Dataset content Start Marker
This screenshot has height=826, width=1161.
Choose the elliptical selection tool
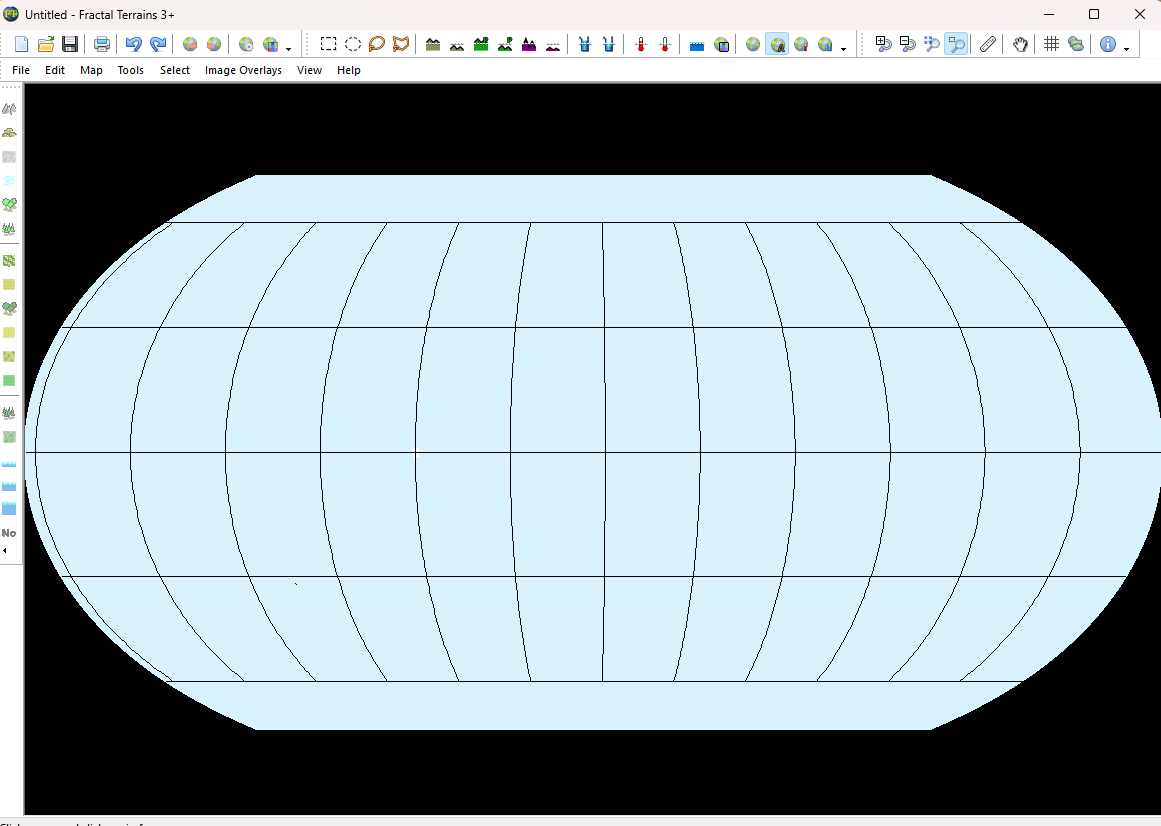353,44
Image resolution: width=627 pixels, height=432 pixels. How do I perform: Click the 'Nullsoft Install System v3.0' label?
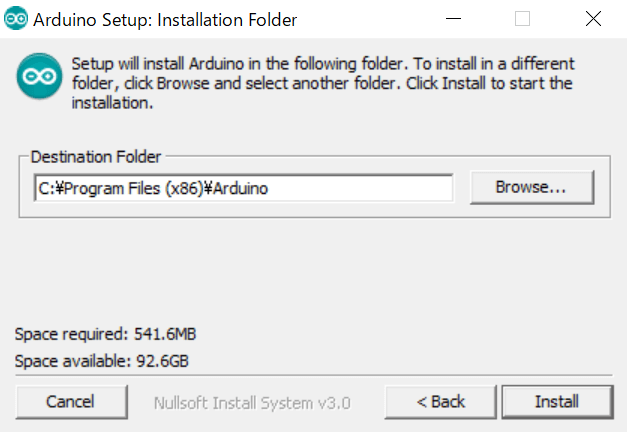pos(252,402)
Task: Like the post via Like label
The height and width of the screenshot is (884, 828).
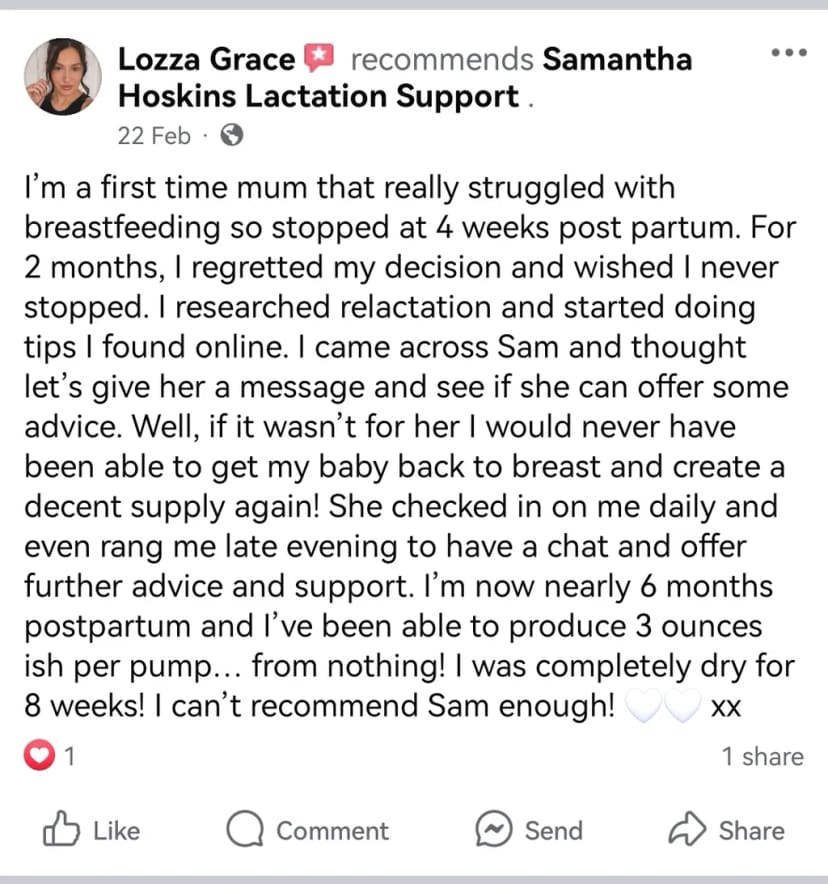Action: [117, 831]
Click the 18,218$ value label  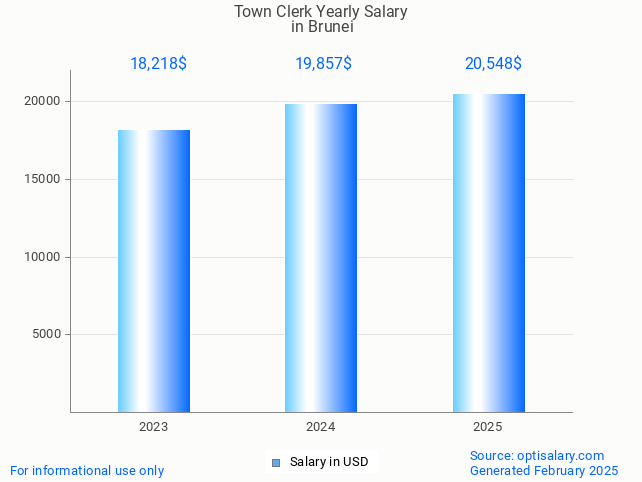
Dataset content End Marker
What is required:
All entries need to be duplicated exactly, apart from the images.

Result of the exercise:
This screenshot has height=826, width=1161.
Choose the elliptical selection tool
353,44
Image resolution: width=627 pixels, height=432 pixels. How do I perform: Click the 'Nullsoft Install System v3.0' label?
pos(252,402)
Task: Like the post via Like label
The height and width of the screenshot is (884, 828).
Action: [117, 831]
Click the 18,218$ value label  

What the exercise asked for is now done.